> [Aufgaben]:
a – Prüfen Sie, ob die folgenden Aussagen mit dem Artikel über das neue NATO-Konzept übereinstimmen: (i) Das neue strategische Konzept wurde auf einem Gipfel in Madrid beschlossen. (ii) China wird in dem Konzept als Bedrohung eingestuft. (iii) Die NATO hat der Ukraine Unterstützung nur für einen begrenzten Zeitraum zugesagt. Antworten Sie jeweils mit Ja oder Nein und zitieren Sie die entscheidenden Worte aus dem Artikel wörtlich.
b – Nennen Sie alle Staaten, auf die sich der Artikel über das neue NATO-Konzept ausdrücklich bezieht.
c – Führen Sie den Artikel über das neue NATO-Konzept im Anschluss an seinen letzten Satz weiter.
─── Textauszug ───
Massive Erhöhung der Kampfkraft
Das neue strategische Konzept der NATO stuft Russland als eine Bedrohung und China als eine Herausforderung ein
Madrid. Als Reaktion auf den russischen Angriffskrieg in der Ukraine will die NATO ihre Kampfkraft massiv erhöhen. Auf dem Gipfel des Bündnisses in Madrid wurde ein neues strategisches Konzept beschlossen, das Russlands Präsidenten Wladimir Putin letztlich von möglichen militärischen Aggressionen gegen weitere Länder abschrecken soll. Zugleich sagte die NATO der Ukraine zu, sie im Krieg gegen Russland so lange wie nötig mit weiteren Hilfen zu unterstützen.
In dem neuen strategischen Konzept der NATO wird Russland als „größte und unmittelbarste Bedrohung für die Sicherheit der Verbündeten und für Frieden und Stabilität im euro-atlantischen Raum“bezeichnet, China als Herausforderung.
─── Angezeigte Informationen ───
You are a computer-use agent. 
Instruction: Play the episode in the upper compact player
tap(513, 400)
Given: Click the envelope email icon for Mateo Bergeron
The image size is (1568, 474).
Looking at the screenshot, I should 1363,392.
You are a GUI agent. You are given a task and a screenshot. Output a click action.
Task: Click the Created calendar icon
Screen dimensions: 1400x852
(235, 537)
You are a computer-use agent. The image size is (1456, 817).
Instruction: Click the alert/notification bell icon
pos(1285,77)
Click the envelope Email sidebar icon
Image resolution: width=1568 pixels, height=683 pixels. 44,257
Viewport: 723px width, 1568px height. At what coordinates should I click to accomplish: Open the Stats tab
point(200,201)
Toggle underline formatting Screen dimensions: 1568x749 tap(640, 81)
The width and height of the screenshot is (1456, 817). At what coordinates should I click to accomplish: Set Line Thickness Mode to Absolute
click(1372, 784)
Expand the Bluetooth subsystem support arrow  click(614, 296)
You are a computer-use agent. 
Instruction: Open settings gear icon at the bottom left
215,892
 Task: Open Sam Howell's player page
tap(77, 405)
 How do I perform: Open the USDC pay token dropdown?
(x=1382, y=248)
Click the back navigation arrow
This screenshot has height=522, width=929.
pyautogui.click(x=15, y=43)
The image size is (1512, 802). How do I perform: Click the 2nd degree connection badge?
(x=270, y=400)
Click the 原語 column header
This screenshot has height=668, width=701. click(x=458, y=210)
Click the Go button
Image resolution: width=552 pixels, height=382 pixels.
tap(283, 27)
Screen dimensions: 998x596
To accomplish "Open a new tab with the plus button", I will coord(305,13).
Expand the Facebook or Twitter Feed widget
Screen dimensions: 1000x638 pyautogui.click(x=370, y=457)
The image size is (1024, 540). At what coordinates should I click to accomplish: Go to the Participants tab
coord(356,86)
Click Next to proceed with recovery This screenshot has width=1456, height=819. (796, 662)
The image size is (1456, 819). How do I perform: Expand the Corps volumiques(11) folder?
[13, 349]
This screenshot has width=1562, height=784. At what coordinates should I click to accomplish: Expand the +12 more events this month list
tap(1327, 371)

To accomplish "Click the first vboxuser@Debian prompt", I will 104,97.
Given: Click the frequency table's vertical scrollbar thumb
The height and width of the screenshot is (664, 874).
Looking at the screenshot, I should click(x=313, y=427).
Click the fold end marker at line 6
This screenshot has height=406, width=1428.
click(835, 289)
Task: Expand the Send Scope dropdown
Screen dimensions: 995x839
───
> [Lösungen]:
a –
(i) Ja: „Auf dem Gipfel des Bündnisses in Madrid wurde ein neues strategisches Konzept beschlossen“
(ii) Nein: „China als eine Herausforderung“
(iii) Nein: „so lange wie nötig mit weiteren Hilfen zu unterstützen“

b – Russland, China, Ukraine

c –
Eingreiftruppe mit 300 000 anstatt 40 000 Soldaten
Um schnell handlungsfähig zu sein, entschied die NATO, die bislang rund 40 000 Soldaten umfassende Eingreiftruppe durch ein neues Streitkräfte-Modell mit mehr als 300 000 schnell einsatzfähigen Kräften zu ersetzen. „Sie werden in ihren eigenen Ländern stationiert, aber schon bestimmten Staaten und Gebieten zugewiesen und verantwortlich sein für die Verteidigung dieser Gebiete“, sagte NATO-Generalsekretär Jens Stoltenberg. Schwere Waffen und schweres Gerät sollen bereits in den Einsatzgebieten vorgehalten werden. Für die Truppen sollen feste Zeiten für die Einsatzbereitschaft vorgegeben werden. Im Gespräch ist, dass manche Einheiten innerhalb von höchstens zehn Tagen verlegebereit sein müssten, andere in 30 oder 50 Tagen. Details sollen in neuen regionalen Verteidigungsplänen festgelegt werden, die 2030 fertig sein sollen. US-Präsident Joe Biden sagte am Rande des NATO-Gipfels: „Gemeinsam mit unseren Verbündeten werden wir dafür sorgen, dass die NATO in der Lage ist, Bedrohungen aus allen Richtungen und in allen Bereichen – zu Lande, in der Luft und auf See – zu begegnen.“Ein Schwerpunkt der US-Truppenverstärkungen sei die Ostflanke der NATO. „Putin wollte die Finnlandisierung Europas. Er wird die Natoisierung Europas bekommen“, sagte Biden.
Nach Worten des niederländischen Regierungschefs Mark Rutte geht vom Gipfel in Madrid ein Zeichen der Geschlossenheit aus.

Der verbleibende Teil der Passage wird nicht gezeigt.